## Begin RECORD EXTRACTS

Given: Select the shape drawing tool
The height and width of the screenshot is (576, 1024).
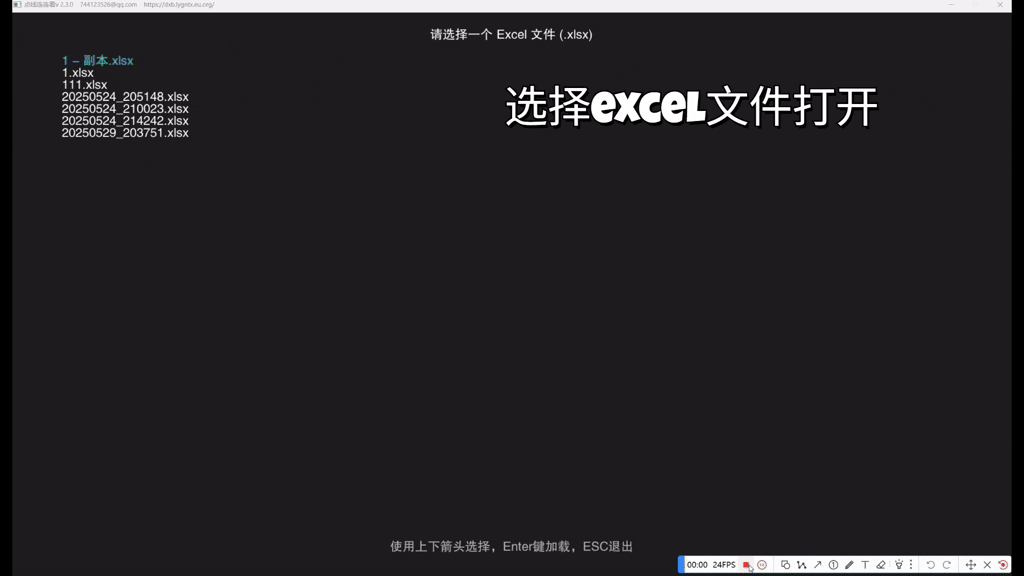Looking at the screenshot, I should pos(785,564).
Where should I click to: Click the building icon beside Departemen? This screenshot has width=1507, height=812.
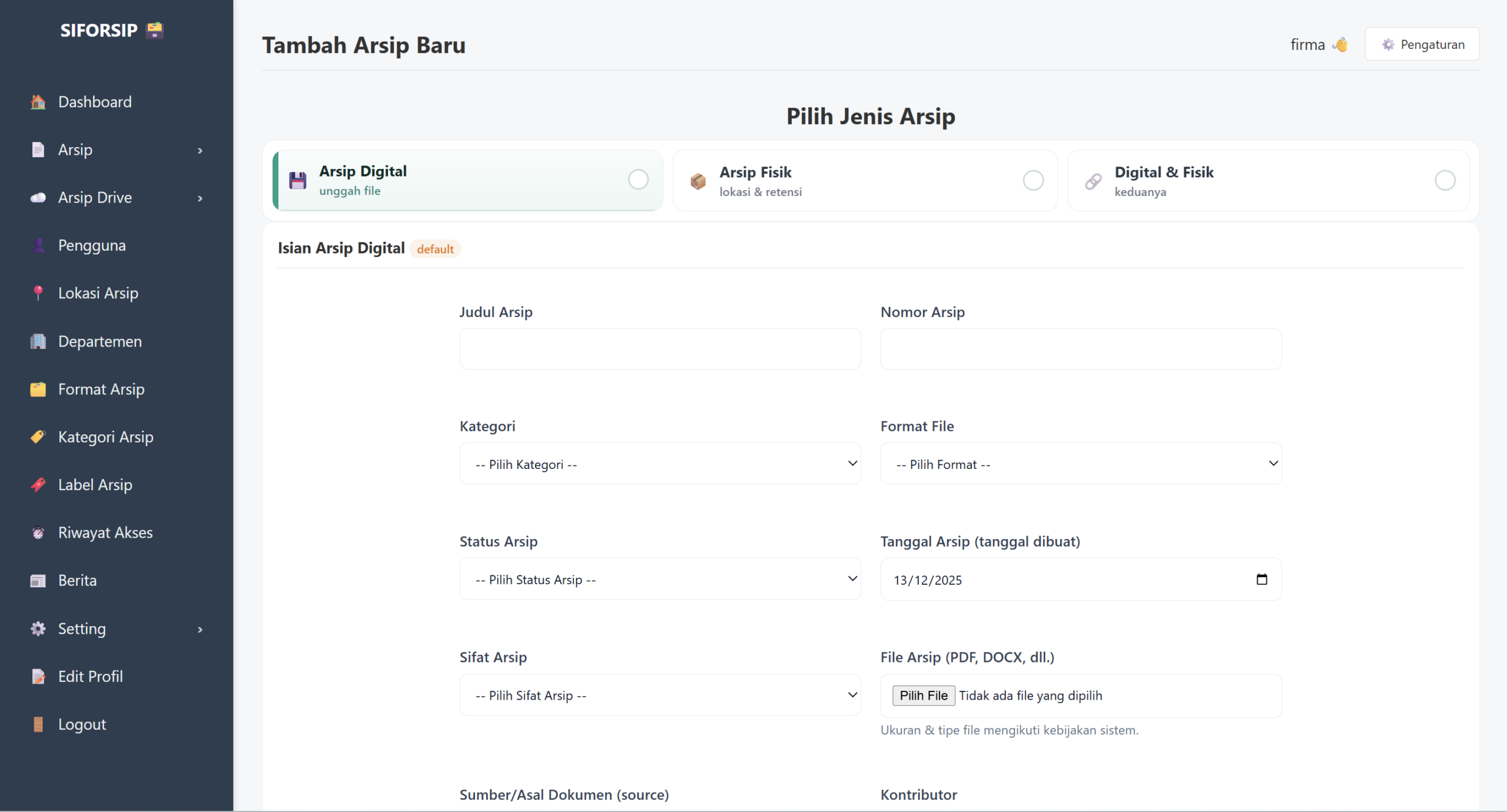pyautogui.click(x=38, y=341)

## End RECORD EXTRACTS

→ OBJECTIVE
Can you rewrite all of the material with "building icon" changed to "company icon" and everything else left as it is? Leave the pictures out of your answer.

→ RESPONSE
Given: Select the shape drawing tool
The height and width of the screenshot is (576, 1024).
Looking at the screenshot, I should pos(785,564).
Where should I click to: Click the company icon beside Departemen? This screenshot has width=1507, height=812.
pyautogui.click(x=38, y=341)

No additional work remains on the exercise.